Of course, the stories are all different based on the perspective of the three factions you play. I’m certain things will be different as I go through the Soviet and Imperial campaigns (coming soon in later retro reviews). For now, the use of FMV (full motion video, essentially live action cutscenes) is still retained as both tradition and homage to the now-defunct Westwood Studios, the original developers of the Command & Conquer series. EA closed down the developer when they bought out Westwood.

The multiplayer functionality no longer works. See, it was run through GameSpy, which is no longer in service since they shut down back in 2013. Since then, there’s currently no word if the game will ever be added to GameRanger for multiplayer services.

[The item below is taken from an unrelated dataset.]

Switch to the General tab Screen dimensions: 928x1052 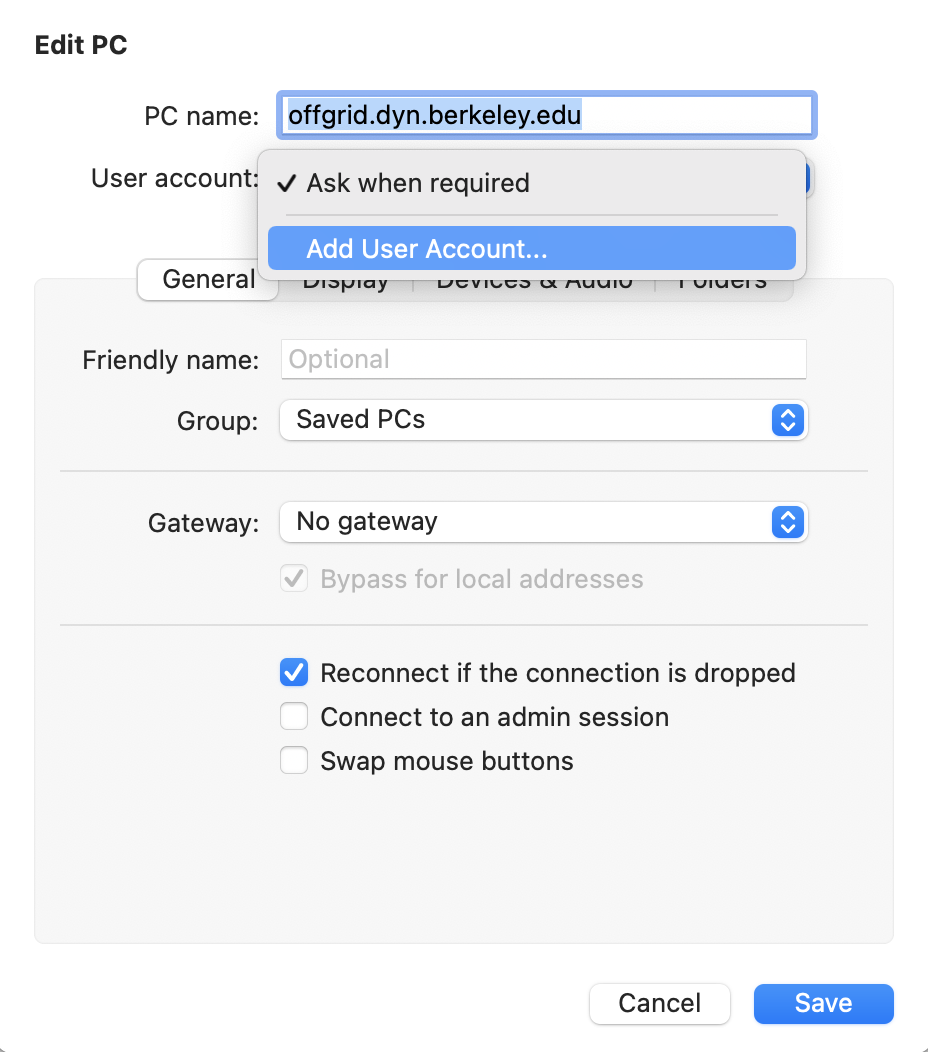pyautogui.click(x=208, y=280)
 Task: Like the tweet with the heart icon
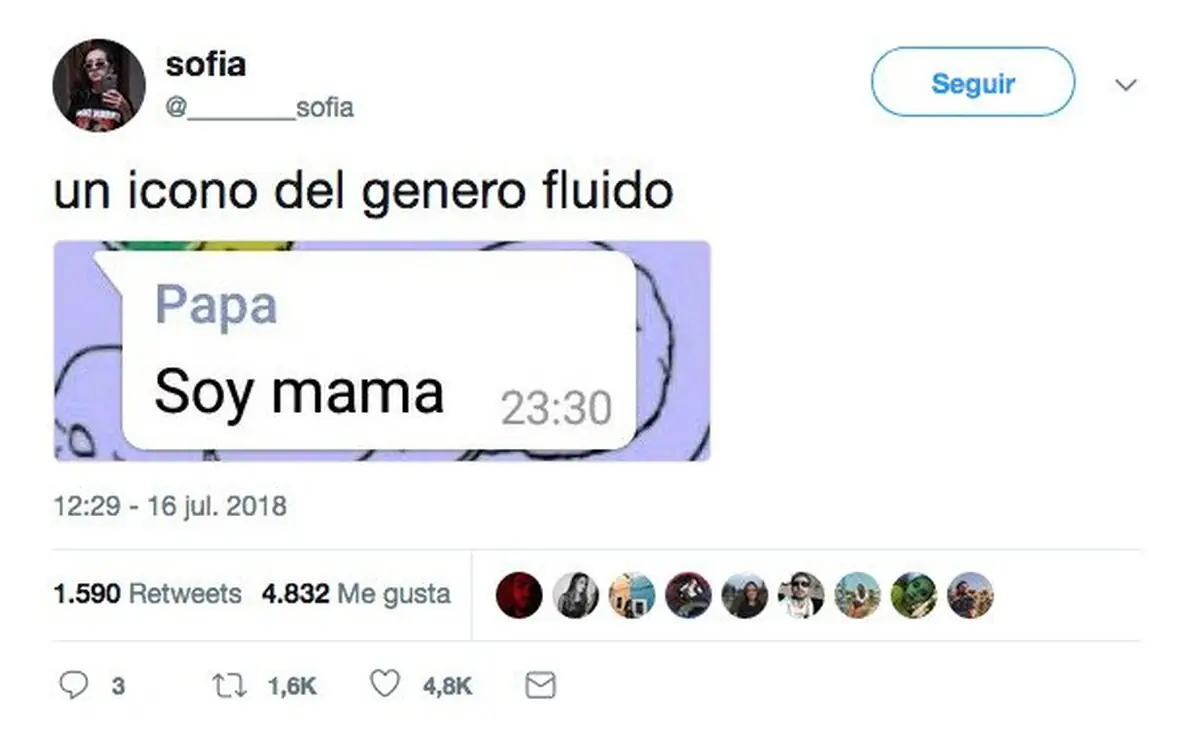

The game itself is pretty good, but I’d have to make a complain about the AI spamming a certain enemy type that some would see as kind of a dick move. For example, in the final Allied campaign, the Soviets will tear you apart if you don’t build up a strong anti-air group. This can be frustrating, as the Soviet Twinblade deals more damage and has more hit points than the vehicular Multigunner IFV for the Allies. Thankfully, the adaptability of the IFVs allows you to use a group of standard anti-air IFVs together with some with Engineers on board, effectively making them vehicle “medics.” The game is fairly well-balanced, but the tendency of the AI to play like a total dick with unit spamming at points can leave one frustrated.

Overall, the Allied campaign was good, but I still need to finish up the Imperial and Soviet campaigns to really make a comparison between all three and to put up a final verdict. Until then, keep slithering, my friends!